Children's fiction often contains a strange paradox, that is, its themes can be at once both magical and horrific. Consider the wonderful Roald Dahl, whose writing regularly involved children being gobbled up by crocodiles or transfigured by witches. And Dahl is by no means unique: a dark thread runs through the history of children's literature more generally.
The Brothers Grimm, for example, found the gothic inspiration for their stories in medieval fairy-tales. These tales, in turn, drew their own darkness from the dense forests which once carpeted what is now Germany. It is speculated that in times of plague or famine, small villages couldn't continue to sustain everyone. Sometimes younger children were taken out into the dark woods and abandoned there, or this, at least, is the more benevolent explanation for the accounts of the disappearance of children living in places where communities were starving.
And so, in something like Hansel and Gretel that 'historic darkness' into which actual children disappeared, is given a resonance in fantasy. The real theme of Hansel and Gretel involves the loss of children as a result of cannibalism: there is perhaps nothing more taboo in the pantheon of human behaviour than this, and it would be difficult to imagine anything less suited as a bedtime story for young children. But children (and adults) nearly always find such tales enthralling. Perhaps this is because we have the ability to sense within the tale some profound but dark truth buried in the subconscious of our own historical past. It is this which draws us close, which pulls us in.
If the tales of the Brothers Grimm were mediated by European medievalism, then the Harry Potter series draws its power from the 'midnight' of the twentieth century and the rise of fascism. The character of Voldermort is a clear paradigm of the fascist leader: his unconscionable resume consists of an eerie devotion to a philosophy based on the archaic notions of race and bloodline, and a determination to exterminate those who fall outside its parameter.
But more than this, the Harry Potter novels manage to trace in phantom outline fascism's real world trajectory. Hogwarts in the first book is analogous to the Weimar Republic in as much as the whiff of fascism was in the air; in the case of Hogwarts the disembodied idea is found floating in the forbidden forest, in 1920s Germany it was drifting across the beer halls and coffee houses carried by the racist jokes of embittered patriots.
In both real history and JK Rowling's fantasy, the horror of fascism lies in its becoming; the point at which ideological strands, which are with us all the time, are crystallised and brought to terrible fruition in and through concrete social forms.

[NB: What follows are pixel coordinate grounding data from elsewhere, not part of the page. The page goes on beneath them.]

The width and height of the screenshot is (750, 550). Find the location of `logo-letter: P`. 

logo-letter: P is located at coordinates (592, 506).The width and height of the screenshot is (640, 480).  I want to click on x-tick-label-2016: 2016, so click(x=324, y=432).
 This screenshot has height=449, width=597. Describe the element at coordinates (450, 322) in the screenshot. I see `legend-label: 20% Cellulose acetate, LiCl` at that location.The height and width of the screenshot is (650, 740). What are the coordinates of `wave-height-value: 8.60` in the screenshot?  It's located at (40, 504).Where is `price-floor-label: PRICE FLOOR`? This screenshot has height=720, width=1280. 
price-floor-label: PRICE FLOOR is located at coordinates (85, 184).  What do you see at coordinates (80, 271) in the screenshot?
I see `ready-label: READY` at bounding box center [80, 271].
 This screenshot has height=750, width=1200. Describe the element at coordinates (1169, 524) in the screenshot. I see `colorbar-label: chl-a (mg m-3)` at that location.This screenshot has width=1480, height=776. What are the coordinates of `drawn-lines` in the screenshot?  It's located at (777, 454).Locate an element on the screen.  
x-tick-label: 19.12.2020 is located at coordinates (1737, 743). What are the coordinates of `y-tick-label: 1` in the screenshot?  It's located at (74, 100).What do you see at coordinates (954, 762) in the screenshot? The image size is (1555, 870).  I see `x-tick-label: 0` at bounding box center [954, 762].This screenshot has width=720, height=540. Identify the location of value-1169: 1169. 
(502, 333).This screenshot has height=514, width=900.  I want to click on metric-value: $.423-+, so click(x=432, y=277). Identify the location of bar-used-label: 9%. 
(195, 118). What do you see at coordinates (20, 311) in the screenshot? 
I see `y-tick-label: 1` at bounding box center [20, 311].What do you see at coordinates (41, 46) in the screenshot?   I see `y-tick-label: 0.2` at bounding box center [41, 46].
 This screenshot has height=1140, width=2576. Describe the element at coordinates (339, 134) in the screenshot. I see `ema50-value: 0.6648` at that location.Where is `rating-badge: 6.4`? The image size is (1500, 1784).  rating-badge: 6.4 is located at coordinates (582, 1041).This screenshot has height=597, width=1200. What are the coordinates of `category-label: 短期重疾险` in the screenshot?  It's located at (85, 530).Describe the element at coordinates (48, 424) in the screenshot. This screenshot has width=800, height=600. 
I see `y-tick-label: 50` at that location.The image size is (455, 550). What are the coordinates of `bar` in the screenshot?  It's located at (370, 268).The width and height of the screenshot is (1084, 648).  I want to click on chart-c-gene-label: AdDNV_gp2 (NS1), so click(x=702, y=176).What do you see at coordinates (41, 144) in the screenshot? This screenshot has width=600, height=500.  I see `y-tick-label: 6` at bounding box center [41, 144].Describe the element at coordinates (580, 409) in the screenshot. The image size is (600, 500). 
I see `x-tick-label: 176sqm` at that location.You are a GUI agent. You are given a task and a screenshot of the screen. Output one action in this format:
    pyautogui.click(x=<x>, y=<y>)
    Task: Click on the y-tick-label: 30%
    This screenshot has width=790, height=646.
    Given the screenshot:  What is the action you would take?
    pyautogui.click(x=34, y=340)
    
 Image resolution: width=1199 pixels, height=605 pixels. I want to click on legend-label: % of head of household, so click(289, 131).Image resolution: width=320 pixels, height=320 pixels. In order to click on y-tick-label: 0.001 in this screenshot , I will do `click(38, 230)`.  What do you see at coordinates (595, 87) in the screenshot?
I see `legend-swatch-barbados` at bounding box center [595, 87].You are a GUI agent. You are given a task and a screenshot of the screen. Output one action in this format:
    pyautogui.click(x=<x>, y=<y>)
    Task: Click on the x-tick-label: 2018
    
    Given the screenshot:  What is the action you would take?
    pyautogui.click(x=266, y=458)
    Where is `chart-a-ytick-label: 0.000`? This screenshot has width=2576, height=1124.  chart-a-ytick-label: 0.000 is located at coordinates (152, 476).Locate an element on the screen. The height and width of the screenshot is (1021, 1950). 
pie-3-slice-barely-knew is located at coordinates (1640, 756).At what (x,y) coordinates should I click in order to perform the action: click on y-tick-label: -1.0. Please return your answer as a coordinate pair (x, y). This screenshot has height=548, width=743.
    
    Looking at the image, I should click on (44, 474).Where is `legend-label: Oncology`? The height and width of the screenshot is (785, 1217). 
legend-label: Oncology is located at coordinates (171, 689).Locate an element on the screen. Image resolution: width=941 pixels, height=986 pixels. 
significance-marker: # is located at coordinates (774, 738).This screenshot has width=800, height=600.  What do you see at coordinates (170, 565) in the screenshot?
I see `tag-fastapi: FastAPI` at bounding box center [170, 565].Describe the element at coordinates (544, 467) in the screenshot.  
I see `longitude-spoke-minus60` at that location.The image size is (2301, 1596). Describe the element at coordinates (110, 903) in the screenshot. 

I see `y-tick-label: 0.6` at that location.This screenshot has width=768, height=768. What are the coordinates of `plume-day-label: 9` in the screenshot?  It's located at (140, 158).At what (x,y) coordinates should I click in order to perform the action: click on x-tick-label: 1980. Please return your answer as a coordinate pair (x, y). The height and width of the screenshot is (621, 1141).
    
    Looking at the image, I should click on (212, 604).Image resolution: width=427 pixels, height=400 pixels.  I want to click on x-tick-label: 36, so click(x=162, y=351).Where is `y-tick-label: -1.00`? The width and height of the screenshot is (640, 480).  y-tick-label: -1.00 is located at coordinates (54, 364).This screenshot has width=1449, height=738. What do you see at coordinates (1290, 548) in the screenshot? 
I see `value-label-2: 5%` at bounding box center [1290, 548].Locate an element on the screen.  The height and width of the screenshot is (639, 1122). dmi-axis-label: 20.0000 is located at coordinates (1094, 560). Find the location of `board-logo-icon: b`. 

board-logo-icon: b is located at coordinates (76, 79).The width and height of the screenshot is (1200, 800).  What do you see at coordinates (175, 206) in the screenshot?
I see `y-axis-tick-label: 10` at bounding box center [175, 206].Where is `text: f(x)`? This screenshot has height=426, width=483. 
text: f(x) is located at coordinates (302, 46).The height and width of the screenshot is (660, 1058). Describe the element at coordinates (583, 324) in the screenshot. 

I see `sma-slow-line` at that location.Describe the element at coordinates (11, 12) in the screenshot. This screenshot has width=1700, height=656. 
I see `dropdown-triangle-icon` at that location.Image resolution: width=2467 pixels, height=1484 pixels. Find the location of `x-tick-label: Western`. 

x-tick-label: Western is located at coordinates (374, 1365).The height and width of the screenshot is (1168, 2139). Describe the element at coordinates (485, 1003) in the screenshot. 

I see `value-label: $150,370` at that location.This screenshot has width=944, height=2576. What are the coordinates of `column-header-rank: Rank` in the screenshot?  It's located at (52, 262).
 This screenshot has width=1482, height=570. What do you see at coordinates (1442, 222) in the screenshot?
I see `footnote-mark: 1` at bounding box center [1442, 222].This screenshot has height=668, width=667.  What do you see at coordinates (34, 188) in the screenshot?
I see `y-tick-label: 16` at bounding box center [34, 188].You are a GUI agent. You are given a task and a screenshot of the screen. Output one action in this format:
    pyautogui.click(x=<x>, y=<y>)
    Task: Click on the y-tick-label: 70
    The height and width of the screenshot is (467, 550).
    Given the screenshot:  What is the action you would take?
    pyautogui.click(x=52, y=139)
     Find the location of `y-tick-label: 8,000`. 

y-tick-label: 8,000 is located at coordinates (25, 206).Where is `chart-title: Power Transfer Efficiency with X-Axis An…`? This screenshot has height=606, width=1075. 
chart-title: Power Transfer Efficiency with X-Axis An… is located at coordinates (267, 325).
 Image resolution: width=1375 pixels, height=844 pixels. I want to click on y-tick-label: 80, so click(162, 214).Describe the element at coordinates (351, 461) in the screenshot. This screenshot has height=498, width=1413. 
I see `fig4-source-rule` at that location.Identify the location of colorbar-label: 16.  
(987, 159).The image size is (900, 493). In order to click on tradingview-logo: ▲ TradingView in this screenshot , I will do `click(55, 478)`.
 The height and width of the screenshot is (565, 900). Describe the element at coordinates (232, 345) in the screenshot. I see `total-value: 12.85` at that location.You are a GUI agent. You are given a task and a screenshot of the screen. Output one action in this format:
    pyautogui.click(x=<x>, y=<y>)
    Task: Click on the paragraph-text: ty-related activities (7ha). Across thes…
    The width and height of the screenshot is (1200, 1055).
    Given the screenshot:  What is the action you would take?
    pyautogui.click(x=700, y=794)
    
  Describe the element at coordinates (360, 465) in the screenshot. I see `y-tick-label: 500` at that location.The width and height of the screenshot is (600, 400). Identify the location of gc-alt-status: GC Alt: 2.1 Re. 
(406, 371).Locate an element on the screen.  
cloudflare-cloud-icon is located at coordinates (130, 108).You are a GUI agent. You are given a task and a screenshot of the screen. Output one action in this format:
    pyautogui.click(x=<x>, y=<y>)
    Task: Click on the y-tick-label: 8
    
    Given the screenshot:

Fascism is the movement by which the Dark Lord attains a corporeal form in both word and deed.
Of course Harry Potter is about much more than this. It is about magical creatures and enchantments and dragons and all those other wonderful things. It is about the fabulous adventures of a young boy wizard. But, as with all great literature, the Harry Potter series acts as a lightning rod; that is, it becomes a conduit through which profound truths about nature of the world and its structures are channelled in order to be expressed in a beautiful and dreamlike way. It is doubtful that, when writing these stories, JK Rowling set out to make some kind of historical point. Nevertheless, through her writing, history manages to make a point or two of its own.
You might disagree - after all we're only talking about tales for children! But it is worth remembering that within children's literature there is a tradition whereby key historical moments attain a fantastical otherworldliness. Consider the marvellous stories of C.S Lewis whose dramatic apex occurs in a scene where the lion Aslan is affixed to the stone table and executed. This is, of course, a fantastic variation on the tribulation of Christ and, incidentally, JK Rowling herself remains to this day a great fan of the author of The Lion, the Witch and the Wardrobe.
Literature and art more generally, must in some way draw upon the historic in order to gain sustenance. And in a paradoxical way, children's literature is more capable of this than most. A young child is, after all, often able to state, in a guileless and direct way, truths which sometimes unsettle the adults in the vicinity. Children's literature is perhaps able to achieve something similar.